When I started teaching, I was alarmed to learn that a female student had been dissuaded from particular areas of study by a senior professor who suggested that women were too enmeshed in the pragmatics of daily life to do the abstract theorizing necessary for higher scholarship. All my years of egalitarian experience slammed into the brick wall of outmoded attitudes about bodies and gender. As if living back in the Renaissance, scholars were supposed to be disembodied minds, removed from the material world, while women were consigned to the material world through the necessity of their bodies.
Apparently, this professor hadn't heard of the theorizing that arises from personal experience. Somehow, the notion that the personal is political had not infiltrated that particular ivory tower.

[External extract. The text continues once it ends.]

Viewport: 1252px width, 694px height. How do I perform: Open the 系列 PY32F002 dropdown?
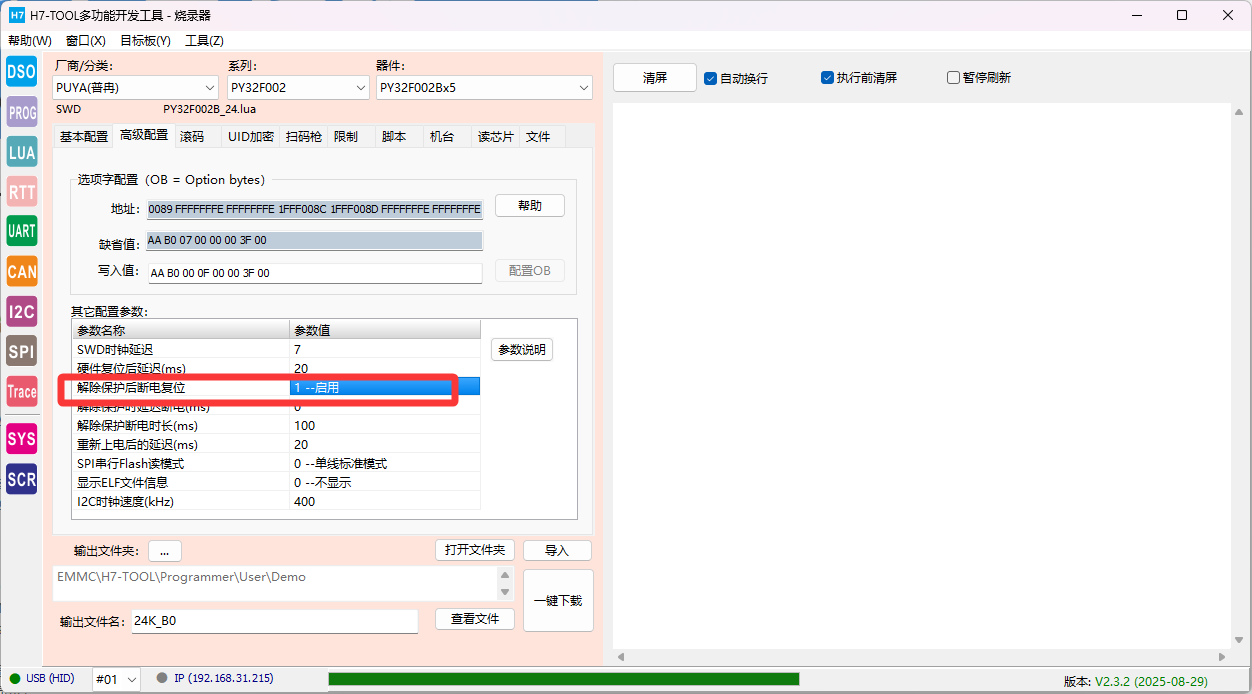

Fortunately, though, the blogosphere gives us a broad platform for telling women's stories - not only of weddings, but of marriages, careers and daily lives - and showing,through concrete example, how the personal and political intersect and shape one another. Telling stories is a concrete form of activism, a way of taking up space, giving voice to our experience, and saying that it matters.
Today, there are two spectacular stories about power, and change, and women's lives. You must read How Love Can Heal and Anna (of Accordians and Lace) on Idiosyncratic Skills. These are stories of the hardscrabble lives of women who probably have more useful, world-changing wisdom and insight in their little fingers than that ivory tower professor accumulated in countless years of theorizing.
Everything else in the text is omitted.